The key things to watch for are whether ISIS tries to move towards Baghdad or into Jordan. If they try to militarily capture parts of Jordan, it will be a trigger for U.S. intervention. The U.S. will not allow Jordan to fall under the leadership of ISIS and the other forces involved. The Jordanian monarchy is considered a stabilizing cornerstone for U.S. imperialism in the Middle East and is highly important to the Israeli ruling class.  It appears those who captured Mosul and other cities recognize the red lines that would trigger larger imperialist intervention and have so far not crossed those lines.

Even if there are no airstrikes, from a human point of view, this is a tragedy like no other for the Iraqi people. We believe the United States has no positive role it can play in Iraq because its aims are imperialistic, not humanitarian. They put a humanitarian label on their intervention, but the truth is that they are not concerned about Iraqi people but instead about the regional position and power of the U.S. military and especially U.S. banks, oil monopolies and other corporations.

That’s why our position is that if the United States were to do anything in Iraq, the only thing it should do is pay vast reparations for the destruction of their country.

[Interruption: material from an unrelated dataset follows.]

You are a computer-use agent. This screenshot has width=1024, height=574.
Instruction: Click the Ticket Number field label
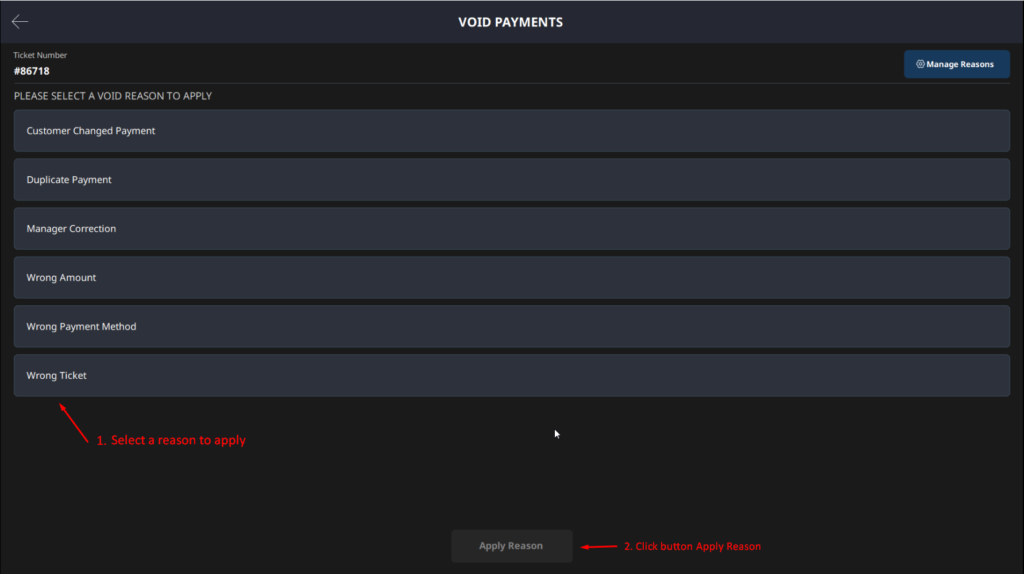(x=40, y=55)
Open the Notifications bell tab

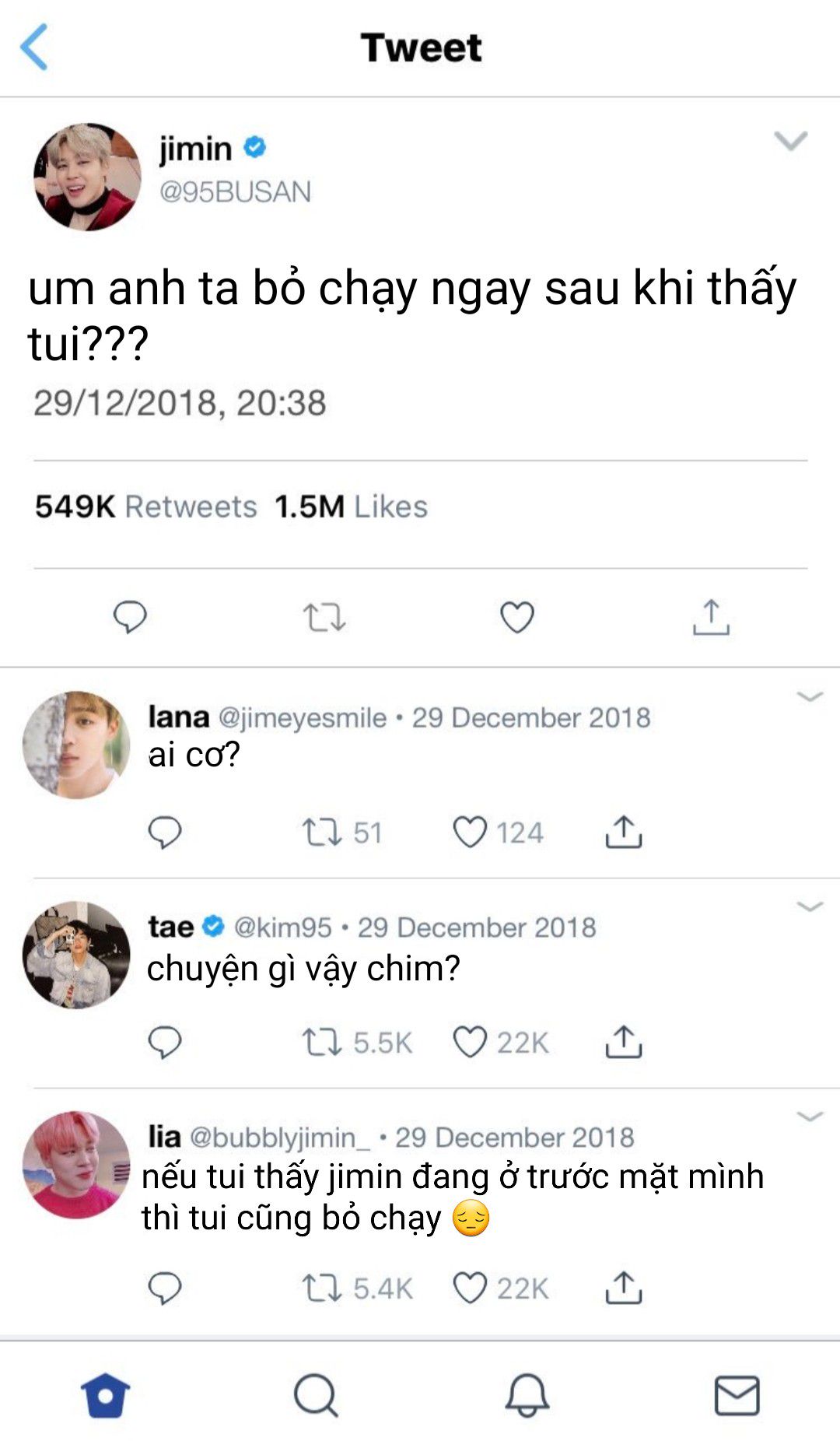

Although the political leadership over the capitalist state rotates between Democrats and Republicans, both political parties are ruling-class capitalist parties. Since World War II, the U.S. capitalist class has functioned as a global empire. Their corporate and banking interests are global, and the U.S. military functions as the enforcer of their interests.

Look at the record just in the recent decades: the United States invaded Korea in 1950 and 5 million Koreans died along with 40,000 Americans. Then there was the 10-year-long war in Vietnam – millions more died. The U.S. has invaded or bombed Grenada, Lebanon, the Dominican Republic, Panama, Iraq (not once but twice), Yugoslavia, Afghanistan and Libya. The CIA has carried murderous coup d’états in Iran in 1953, Guatemala in in 1954, the Congo in 1960, Indonesia in 1965 and Chile in 1973.

These are capitalist wars for the sake of U.S. capitalist corporations and banks. Working-class people are sent to kill and be killed, but these are the wars waged by rich men. And we can see from the track record that this is endless war.

The people of the world want peace. They want self-determination; meaning, they want to be free to determine their own destiny free from U.S. bombs and guns. The only road toward peace – the only real path – is to do away with the source of war in the modern epoch.

It is critical that we understand that war is not the consequence of bad politicians who can be replaced with “good” politicians. The problem is not personalities but the capitalist system itself.

This means that to be really anti-war means to be anti-capitalist. That is the political orientation of the PSL. We hope that you will join us in the anti-war movement and join us in the struggle against the capitalist system that breeds endless war.